Some people say that USD can maintain its dominancy only because Oil is valued in USD. While it may sound like music to anti-American ears (which means – a lot of people), it stands on shaky ground.

Oil is not exported by US, they don't have control over Oil -- if they did, there would be no Oil crisis in the 70's and it will not reach 100USD in 2008. Yes, they want to control it, (who doesn't?) but they simply can't.

OPEC controls it and like it or not, they decided to price Oil in USD. Why? Because US buys the most of the Oil. And since China's RMB is pegged to USD, the combined volume of Oil sold in USD is much higher than any other currency. So selling Oil in USD, makes Oil exporter's financial book much easier to keep.

So if someone really thinks that it’s US warship in the gulf kept Oil exporters to sell Oil in USD, they are politics obsessed. I found most of this kind of people has a background of living in an arbitrariness or dictatorship – where everything is controlled by the government.
In a free world, there are more than politics in this world.

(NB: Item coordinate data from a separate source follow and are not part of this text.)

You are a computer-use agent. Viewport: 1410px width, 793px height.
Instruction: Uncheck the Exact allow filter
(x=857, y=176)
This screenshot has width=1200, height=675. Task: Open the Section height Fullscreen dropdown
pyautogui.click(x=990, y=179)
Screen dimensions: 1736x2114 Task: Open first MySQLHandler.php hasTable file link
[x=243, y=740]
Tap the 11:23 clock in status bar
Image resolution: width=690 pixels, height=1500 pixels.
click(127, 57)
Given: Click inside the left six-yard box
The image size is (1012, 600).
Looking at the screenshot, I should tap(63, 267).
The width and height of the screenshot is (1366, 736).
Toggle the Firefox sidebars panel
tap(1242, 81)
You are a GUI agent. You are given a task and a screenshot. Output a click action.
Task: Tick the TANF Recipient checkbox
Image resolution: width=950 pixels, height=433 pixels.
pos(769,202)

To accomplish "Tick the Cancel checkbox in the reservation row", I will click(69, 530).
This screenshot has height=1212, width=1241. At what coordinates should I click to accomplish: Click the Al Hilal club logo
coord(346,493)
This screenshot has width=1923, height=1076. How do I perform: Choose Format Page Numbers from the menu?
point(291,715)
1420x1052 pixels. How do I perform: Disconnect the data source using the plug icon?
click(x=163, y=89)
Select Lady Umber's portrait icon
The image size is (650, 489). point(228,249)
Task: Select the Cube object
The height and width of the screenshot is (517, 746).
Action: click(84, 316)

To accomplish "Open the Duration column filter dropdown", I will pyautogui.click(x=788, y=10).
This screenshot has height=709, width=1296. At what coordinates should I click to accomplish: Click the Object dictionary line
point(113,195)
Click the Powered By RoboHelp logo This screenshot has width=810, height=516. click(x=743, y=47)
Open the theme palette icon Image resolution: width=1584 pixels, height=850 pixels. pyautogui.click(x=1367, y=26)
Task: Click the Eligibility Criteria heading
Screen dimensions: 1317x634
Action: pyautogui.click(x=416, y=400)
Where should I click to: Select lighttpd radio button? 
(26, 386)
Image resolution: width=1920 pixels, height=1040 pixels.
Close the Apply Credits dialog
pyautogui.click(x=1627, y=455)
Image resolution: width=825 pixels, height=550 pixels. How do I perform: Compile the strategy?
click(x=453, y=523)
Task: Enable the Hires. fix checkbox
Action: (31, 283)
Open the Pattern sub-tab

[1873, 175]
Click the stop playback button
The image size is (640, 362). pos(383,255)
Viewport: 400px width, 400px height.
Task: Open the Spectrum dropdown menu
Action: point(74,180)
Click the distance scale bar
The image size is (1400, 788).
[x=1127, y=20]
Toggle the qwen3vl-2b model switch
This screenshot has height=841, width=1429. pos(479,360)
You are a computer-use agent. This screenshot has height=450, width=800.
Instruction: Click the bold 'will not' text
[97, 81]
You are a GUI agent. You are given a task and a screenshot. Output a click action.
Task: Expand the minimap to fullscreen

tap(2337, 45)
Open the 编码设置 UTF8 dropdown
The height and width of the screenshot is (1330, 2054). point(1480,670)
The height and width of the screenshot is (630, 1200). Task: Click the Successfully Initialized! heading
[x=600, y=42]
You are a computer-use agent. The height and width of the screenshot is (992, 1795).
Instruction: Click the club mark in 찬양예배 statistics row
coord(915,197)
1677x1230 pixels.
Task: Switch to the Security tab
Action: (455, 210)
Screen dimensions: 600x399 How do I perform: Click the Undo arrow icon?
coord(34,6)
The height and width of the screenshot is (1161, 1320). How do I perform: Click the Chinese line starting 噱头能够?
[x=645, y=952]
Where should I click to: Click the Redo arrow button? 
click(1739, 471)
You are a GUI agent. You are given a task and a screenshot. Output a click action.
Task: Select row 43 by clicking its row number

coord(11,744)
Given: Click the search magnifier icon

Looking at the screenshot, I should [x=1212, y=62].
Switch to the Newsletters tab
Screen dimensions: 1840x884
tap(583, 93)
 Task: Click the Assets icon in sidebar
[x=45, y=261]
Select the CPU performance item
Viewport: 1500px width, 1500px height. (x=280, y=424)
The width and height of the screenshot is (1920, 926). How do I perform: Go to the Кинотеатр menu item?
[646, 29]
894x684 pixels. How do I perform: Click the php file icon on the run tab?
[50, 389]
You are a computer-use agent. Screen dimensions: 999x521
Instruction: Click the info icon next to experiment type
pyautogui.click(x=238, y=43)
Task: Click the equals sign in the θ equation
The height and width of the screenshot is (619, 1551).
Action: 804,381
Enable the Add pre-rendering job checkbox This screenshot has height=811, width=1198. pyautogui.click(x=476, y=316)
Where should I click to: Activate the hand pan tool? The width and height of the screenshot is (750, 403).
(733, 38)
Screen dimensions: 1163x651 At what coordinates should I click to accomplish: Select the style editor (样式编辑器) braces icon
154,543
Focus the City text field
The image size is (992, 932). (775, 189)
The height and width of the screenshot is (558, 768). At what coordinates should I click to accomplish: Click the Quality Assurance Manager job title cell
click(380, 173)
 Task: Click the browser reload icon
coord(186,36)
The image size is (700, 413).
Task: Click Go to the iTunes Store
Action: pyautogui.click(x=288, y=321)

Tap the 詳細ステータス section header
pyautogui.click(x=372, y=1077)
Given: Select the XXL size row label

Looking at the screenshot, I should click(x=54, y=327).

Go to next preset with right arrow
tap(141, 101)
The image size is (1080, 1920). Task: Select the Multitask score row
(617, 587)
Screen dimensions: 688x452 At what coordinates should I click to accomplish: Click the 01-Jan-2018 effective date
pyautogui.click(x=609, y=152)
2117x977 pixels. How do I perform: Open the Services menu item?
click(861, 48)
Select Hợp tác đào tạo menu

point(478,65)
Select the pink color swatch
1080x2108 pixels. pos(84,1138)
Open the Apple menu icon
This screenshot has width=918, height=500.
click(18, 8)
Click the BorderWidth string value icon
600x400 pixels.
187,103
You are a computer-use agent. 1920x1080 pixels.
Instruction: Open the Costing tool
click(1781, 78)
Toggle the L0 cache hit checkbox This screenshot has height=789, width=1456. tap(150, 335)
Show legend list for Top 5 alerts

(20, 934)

It’s not that the “governments in a free world” are any ethic, it’s just they don’t have the arbitrary power dictatorship enjoyed to implement their will.
However, people with experience living in a dictatorship tend to over estimate the ability of governments (in other words tend to underestimate influence of other forces in a free world).

Now why it’s long term bull for USD if Oil is sold in another currency? We mentioned that because Oil is priced in USD, US actually saw a 5.8 time price rise while Euro zone only see a 3.4 time rise. So Euro is having a much lighter hit than US has. That’s why. If Oil is priced in something else, let’s say something hyper theoretical – OPEC-D. Euro and USD then will each price their currency against this Oil Dollar. And Euro won’t need to depress USD to reduce the Oil price impact.

Of course in short term, lots of countries will sell some USD to buy OPEC-D, but that’ will not be the end of the world -- As long as China do not sell its' USD, USD will be ok. May loss another 10% or 20% but will not collapse.

And at the end of the day, Oil exporters and China have the same reason to peg their currency to USD – they export to US and USD is what their biggest customer (read United States) will give them. So it’s interesting to see that many US politicians WANT Oil exporters to use USD to price Oil (another evidence that US is managed by a bunch of stupid politicians) and on the same time, pushes China to un-peg their currency.
Like it or not, the consequence of China un-peg its currency is far more destructive than Oil priced in Euro.